**TASK DESCRIPTION:** Give exactly the lines from the one that contains "Click the search magnifier icon" through the end of the entries below, both included; the pictures stay out.

Collected data
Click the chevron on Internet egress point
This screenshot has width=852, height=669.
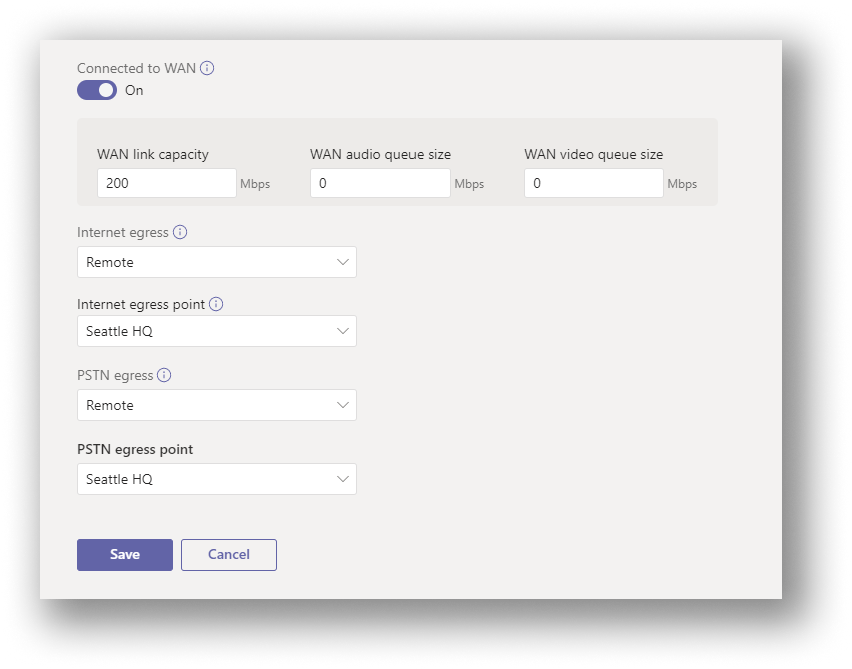coord(345,331)
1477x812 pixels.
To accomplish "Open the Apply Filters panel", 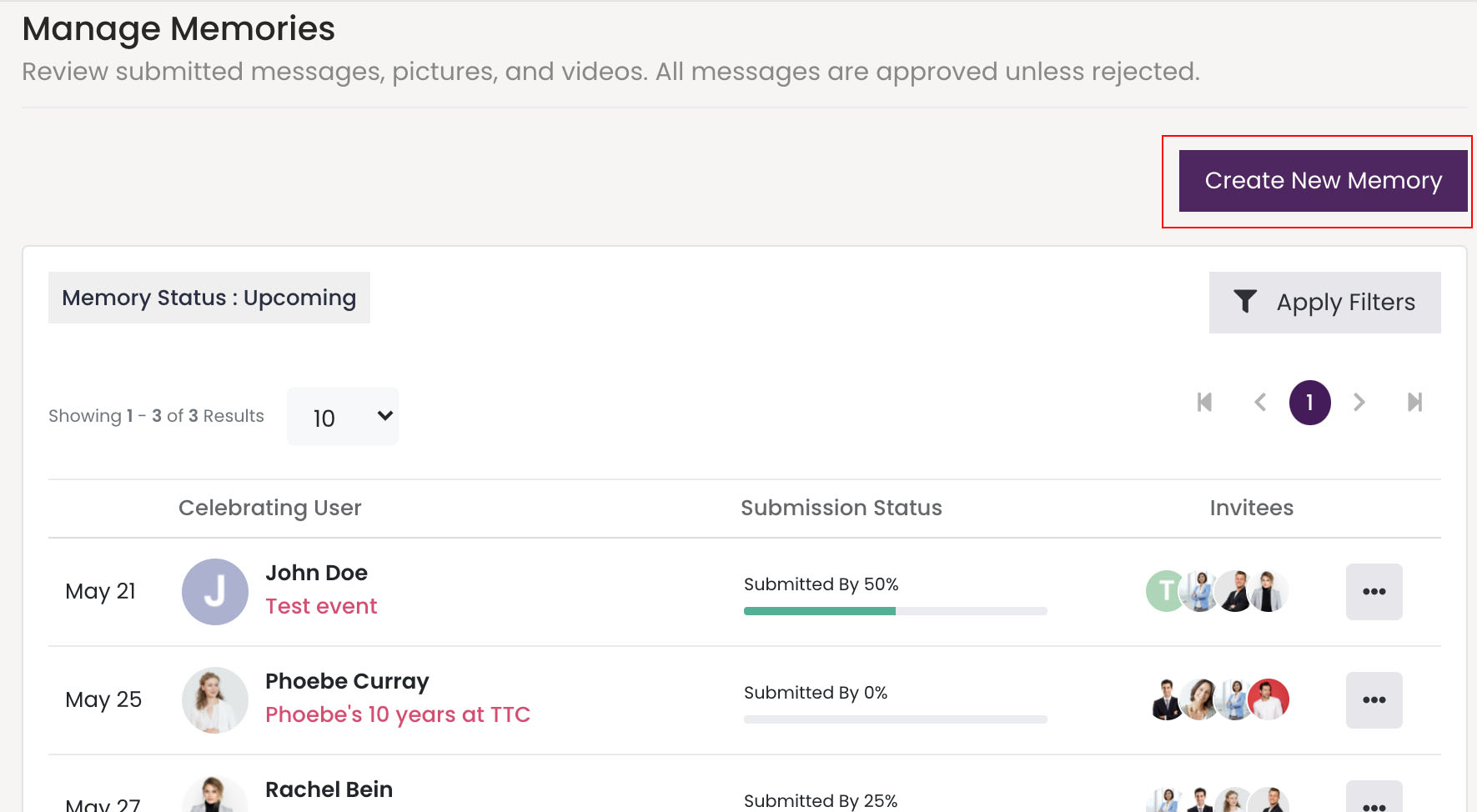I will [x=1324, y=303].
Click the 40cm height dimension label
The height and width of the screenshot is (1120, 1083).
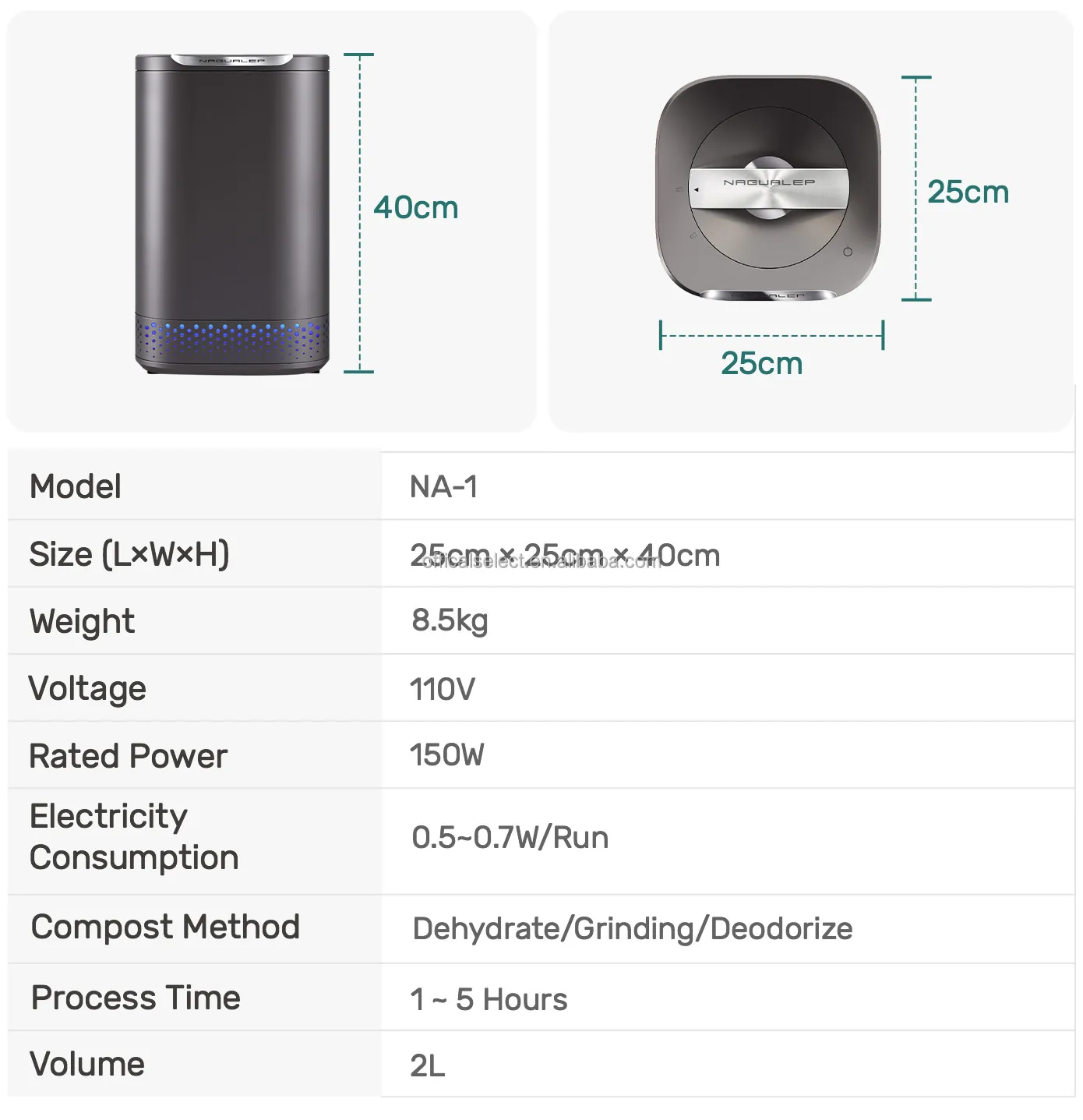416,208
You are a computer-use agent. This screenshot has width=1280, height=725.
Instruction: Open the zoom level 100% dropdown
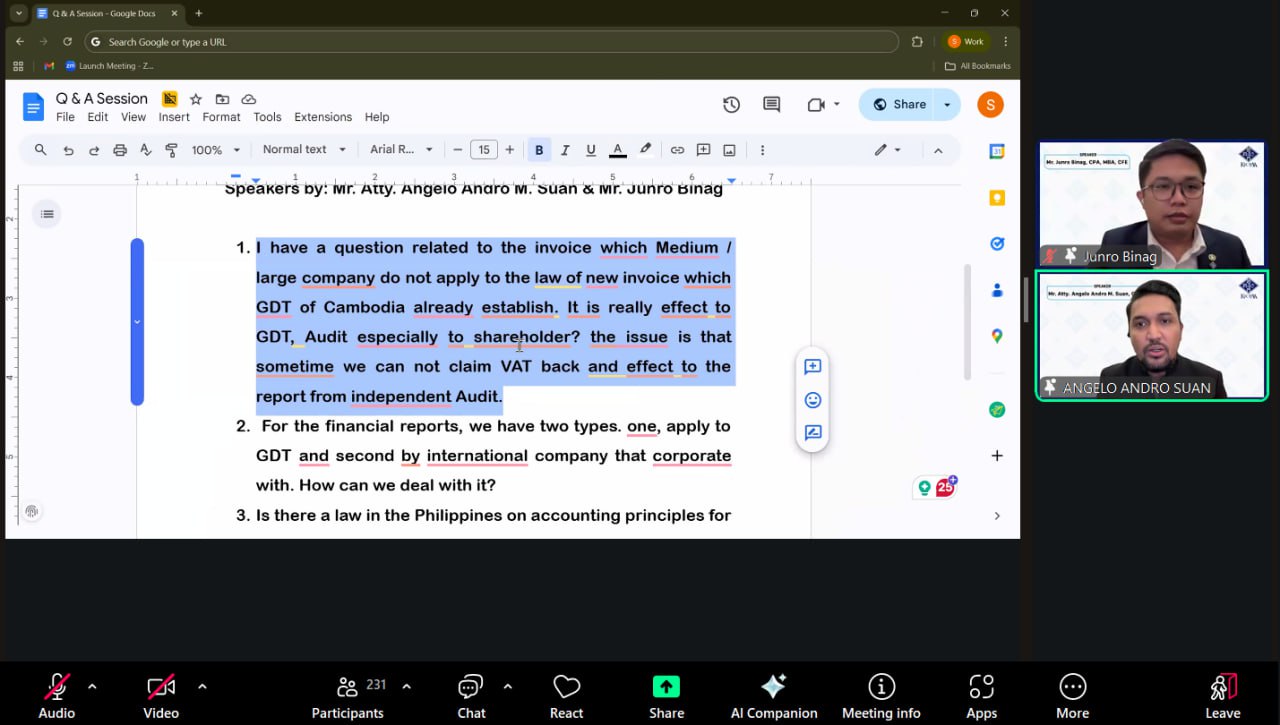click(x=216, y=150)
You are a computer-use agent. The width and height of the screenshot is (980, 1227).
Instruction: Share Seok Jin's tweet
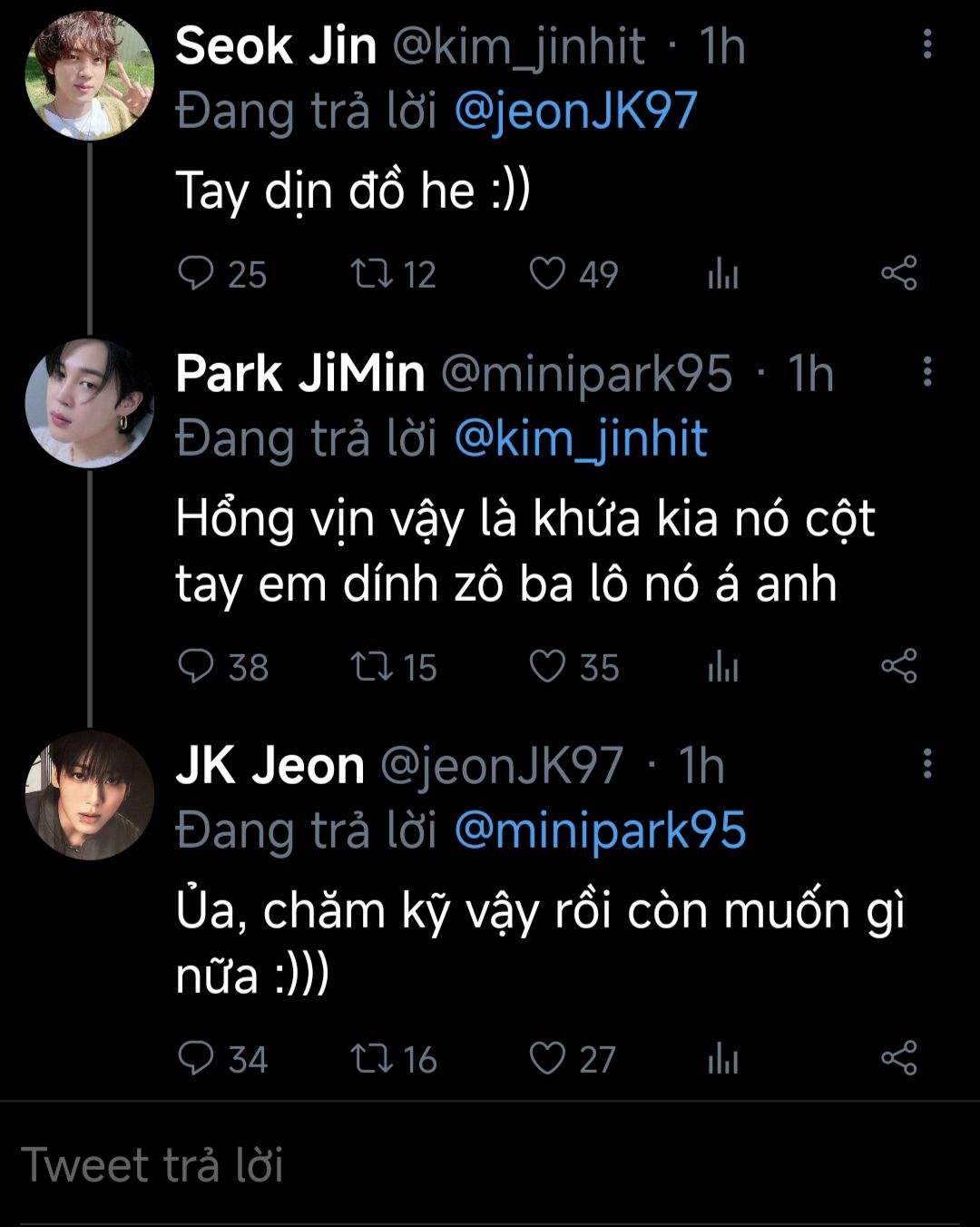tap(898, 273)
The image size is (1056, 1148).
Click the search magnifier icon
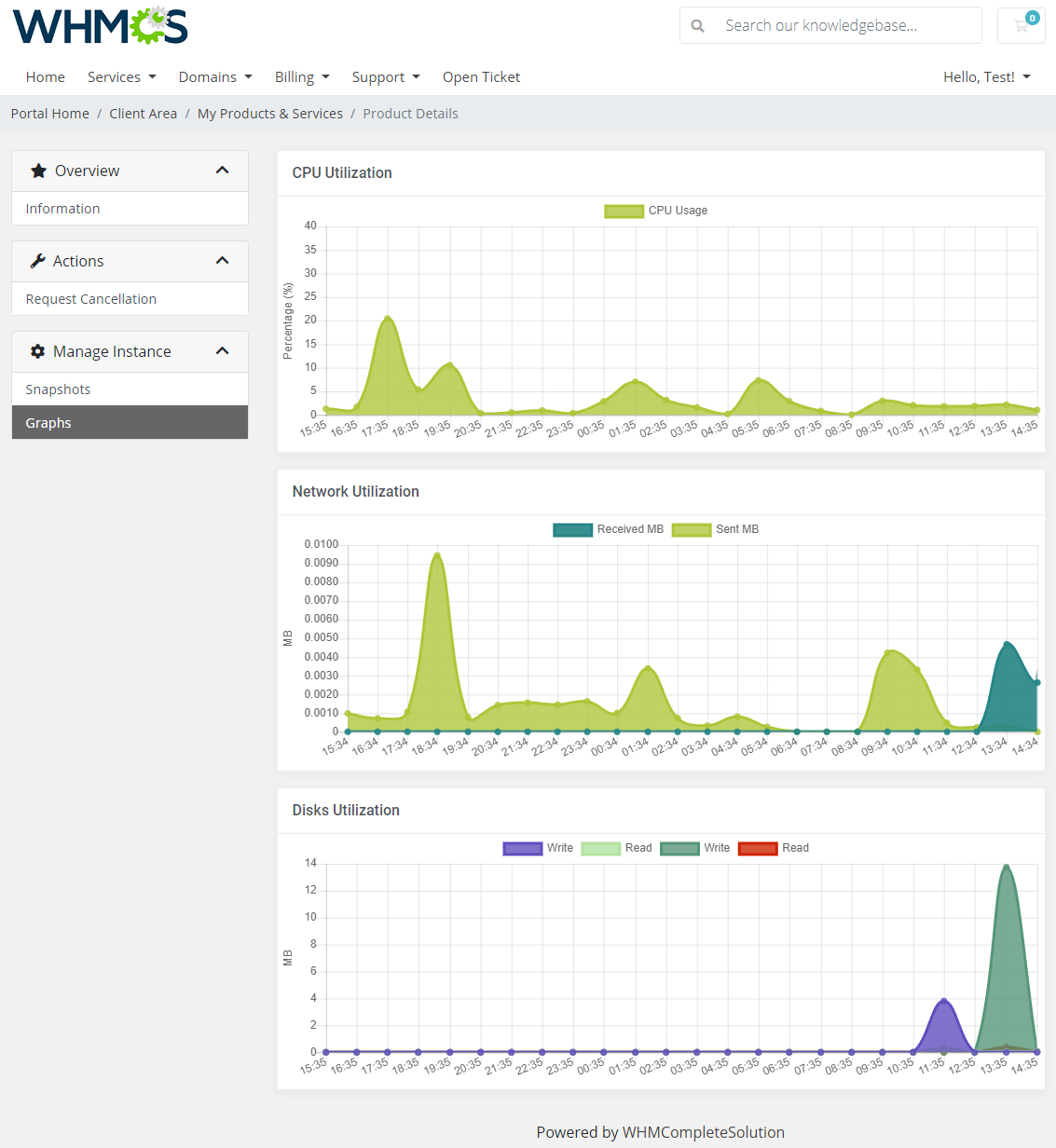[697, 25]
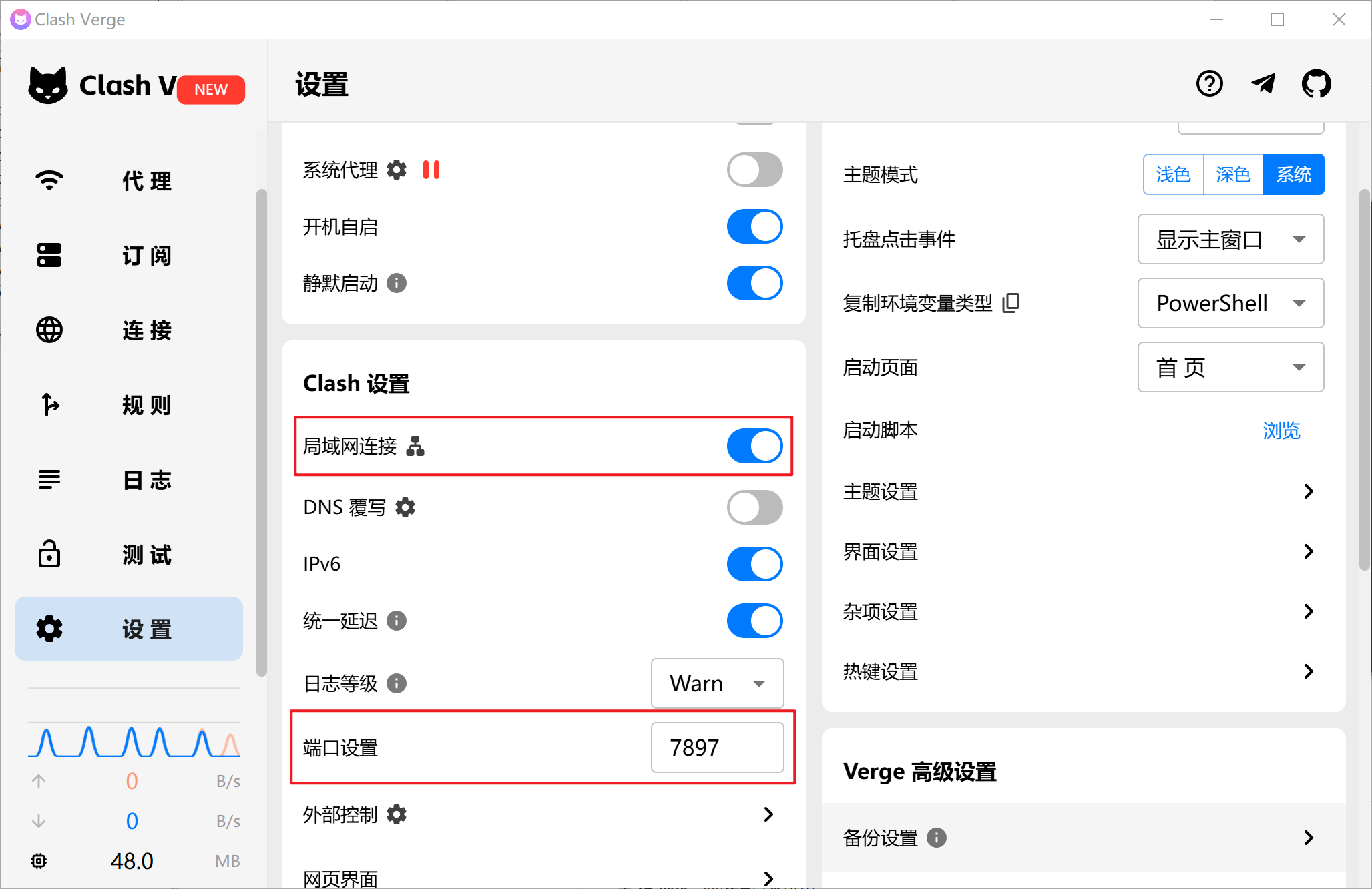Turn on the DNS 覆写 switch

[x=754, y=508]
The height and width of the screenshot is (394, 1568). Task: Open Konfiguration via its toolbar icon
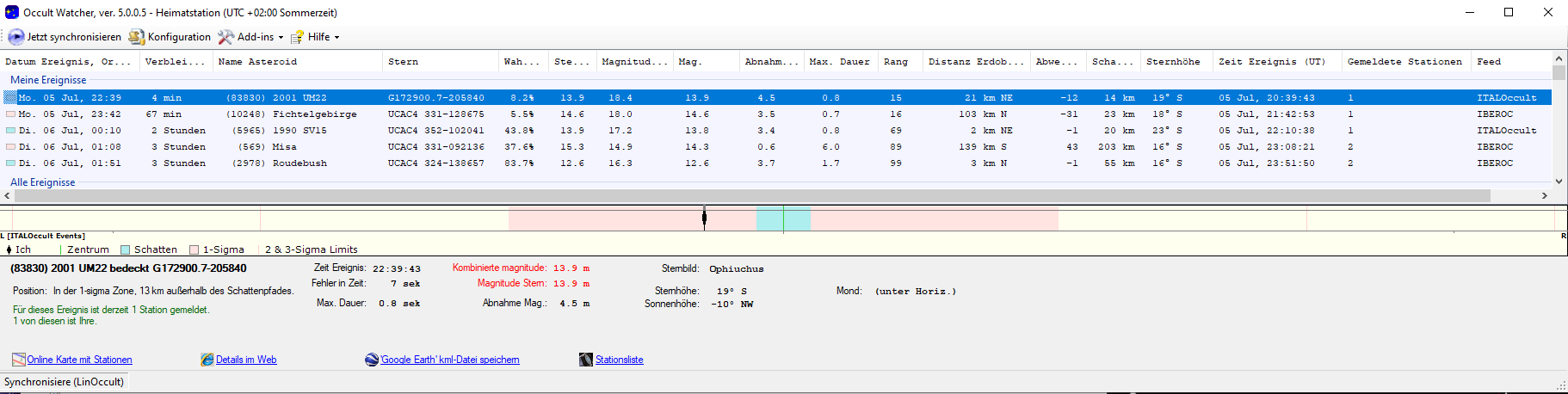click(x=137, y=37)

**SOLUTION BELOW:**
Click the search magnifier icon
[697, 25]
Turn on the DNS 覆写 switch

[x=754, y=508]
The height and width of the screenshot is (394, 1568). Task: Open Konfiguration via its toolbar icon
click(x=137, y=37)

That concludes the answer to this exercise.